Swedish music streaming firm Spotify AB has removed thousands of songs by bands signed to independent record label Victory Records in the US amid a standoff over publishing royalties.
The dispute centres on publishing royalties that Victory's sister company, Another Victory Music Publishing, says it is owed by the subscription music-streaming service. Based on an audit by a small technology company called Audiam Inc., Another Victory says that Spotify hasn't paid publishing royalties for the compositions underlying thousands of recordings that Spotify users have listened to millions of times over the past several years.
"Spotify has pulled down the Victory Records sound recordings in response to us asking for them to pay for the 53 million streams that have not yet been paid on," Audiam Chief Executive Jeff Price said on Monday night.
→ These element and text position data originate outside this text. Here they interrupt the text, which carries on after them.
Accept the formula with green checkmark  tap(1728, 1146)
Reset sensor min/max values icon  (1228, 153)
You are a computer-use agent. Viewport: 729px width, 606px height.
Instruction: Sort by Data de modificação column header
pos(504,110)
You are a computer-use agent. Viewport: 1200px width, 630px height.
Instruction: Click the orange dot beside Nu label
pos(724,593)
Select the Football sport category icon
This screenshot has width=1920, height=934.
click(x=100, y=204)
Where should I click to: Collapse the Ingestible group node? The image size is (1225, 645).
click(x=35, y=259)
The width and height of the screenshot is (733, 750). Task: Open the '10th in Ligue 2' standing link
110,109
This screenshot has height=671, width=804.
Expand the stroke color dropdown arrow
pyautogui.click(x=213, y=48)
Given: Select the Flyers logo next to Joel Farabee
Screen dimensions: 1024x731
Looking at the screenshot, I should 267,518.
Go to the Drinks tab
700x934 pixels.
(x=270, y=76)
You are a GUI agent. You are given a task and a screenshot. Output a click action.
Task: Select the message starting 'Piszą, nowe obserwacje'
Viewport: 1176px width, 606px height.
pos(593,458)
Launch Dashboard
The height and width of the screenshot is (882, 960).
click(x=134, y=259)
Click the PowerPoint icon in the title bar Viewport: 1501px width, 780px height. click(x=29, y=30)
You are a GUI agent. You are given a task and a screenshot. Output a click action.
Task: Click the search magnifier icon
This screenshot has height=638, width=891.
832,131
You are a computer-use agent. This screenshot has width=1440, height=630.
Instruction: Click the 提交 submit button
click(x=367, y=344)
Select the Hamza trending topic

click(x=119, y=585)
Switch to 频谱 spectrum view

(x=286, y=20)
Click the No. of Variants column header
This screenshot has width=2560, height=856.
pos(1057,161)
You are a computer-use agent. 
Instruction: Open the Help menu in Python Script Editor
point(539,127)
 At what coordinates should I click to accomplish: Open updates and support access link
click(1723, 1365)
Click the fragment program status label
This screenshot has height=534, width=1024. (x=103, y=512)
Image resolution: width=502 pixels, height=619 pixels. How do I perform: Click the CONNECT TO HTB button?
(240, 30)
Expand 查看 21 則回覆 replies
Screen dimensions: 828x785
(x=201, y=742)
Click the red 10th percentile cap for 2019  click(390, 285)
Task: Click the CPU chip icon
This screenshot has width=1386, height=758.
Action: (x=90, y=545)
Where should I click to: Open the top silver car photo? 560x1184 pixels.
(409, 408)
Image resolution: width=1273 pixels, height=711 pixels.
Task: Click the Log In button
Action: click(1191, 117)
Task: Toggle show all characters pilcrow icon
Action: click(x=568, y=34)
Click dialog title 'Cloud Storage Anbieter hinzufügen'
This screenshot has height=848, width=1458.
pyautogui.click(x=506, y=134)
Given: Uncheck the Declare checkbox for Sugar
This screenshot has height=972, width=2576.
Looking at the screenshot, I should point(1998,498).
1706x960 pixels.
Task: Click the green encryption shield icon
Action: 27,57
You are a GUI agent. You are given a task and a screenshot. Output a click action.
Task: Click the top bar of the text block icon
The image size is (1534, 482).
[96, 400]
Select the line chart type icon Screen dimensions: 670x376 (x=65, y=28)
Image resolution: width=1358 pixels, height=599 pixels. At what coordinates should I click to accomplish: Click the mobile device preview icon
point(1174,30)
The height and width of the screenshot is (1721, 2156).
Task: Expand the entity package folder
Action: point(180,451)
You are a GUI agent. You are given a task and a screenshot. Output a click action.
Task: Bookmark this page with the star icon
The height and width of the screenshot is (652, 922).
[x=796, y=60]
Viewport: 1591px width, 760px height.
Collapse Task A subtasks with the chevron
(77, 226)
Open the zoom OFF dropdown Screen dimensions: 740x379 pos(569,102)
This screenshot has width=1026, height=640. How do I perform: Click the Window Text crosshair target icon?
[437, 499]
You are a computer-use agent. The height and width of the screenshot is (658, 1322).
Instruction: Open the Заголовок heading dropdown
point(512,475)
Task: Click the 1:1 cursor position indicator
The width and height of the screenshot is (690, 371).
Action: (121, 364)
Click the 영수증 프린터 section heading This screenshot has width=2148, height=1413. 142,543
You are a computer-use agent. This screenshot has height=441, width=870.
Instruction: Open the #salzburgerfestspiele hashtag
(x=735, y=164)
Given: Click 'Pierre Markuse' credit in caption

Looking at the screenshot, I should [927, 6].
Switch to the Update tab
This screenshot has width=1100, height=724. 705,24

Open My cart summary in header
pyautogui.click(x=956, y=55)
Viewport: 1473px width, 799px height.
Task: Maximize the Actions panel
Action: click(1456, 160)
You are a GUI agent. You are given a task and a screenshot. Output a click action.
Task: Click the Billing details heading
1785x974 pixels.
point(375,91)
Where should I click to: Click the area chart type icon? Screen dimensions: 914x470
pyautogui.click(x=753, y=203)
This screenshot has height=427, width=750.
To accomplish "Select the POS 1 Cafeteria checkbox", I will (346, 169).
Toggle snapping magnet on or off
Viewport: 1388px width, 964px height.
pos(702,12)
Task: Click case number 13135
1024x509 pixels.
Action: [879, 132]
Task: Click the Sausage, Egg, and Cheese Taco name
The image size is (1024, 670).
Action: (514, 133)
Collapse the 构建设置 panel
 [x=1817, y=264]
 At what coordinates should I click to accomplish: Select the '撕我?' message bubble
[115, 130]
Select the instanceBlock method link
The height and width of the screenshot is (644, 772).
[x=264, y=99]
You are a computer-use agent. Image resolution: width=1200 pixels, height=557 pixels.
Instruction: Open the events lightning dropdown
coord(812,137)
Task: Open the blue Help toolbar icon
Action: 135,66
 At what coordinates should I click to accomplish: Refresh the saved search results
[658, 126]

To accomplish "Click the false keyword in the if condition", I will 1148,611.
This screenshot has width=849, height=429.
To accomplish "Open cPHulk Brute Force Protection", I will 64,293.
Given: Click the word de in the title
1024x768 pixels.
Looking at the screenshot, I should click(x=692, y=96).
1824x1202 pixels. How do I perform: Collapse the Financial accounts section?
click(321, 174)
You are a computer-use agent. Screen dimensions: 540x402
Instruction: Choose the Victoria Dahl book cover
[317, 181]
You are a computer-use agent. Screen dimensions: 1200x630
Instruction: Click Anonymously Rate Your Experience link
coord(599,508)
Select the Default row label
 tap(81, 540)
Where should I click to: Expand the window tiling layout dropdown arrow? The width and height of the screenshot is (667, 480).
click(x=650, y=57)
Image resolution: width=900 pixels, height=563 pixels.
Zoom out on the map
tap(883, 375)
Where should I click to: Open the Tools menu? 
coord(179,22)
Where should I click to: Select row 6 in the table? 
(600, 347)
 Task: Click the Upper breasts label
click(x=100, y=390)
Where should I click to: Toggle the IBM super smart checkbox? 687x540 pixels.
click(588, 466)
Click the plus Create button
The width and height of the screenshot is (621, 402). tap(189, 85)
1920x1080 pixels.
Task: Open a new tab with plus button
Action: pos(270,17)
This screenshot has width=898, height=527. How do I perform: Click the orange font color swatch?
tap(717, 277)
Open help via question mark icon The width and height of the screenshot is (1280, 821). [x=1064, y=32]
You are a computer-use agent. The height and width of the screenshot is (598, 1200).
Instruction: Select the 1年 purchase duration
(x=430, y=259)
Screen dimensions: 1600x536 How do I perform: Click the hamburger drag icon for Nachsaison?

The songs taken down include several hits by Florida pop-punk band A Day to Remember and other popular tunes.
Spotify has stated that the streaming service took action because Another Victory and Audiam had not provided sufficient data to substantiate their royalty claims.
But Audiam's Price counters that the information was provided to Spotify "five months ago" for over 3,000 sound recordings that have yet to be paid up on.
Victory spokesperson Tom Wojcik failed to respond to FYI when called yesterday. A person with knowledge of publishing royalties and music streaming services in Canada who wished to remain unnamed said these disputes often occur because of ambiguity over who to pay. In this particular case where ambiguity isn't apparent the source simply said that companies like Audiam can help with the question of who to pay "but it takes two to Tango".
The label’s catalog remains available in other countries, according to a source reporting to the Wall Street Journal.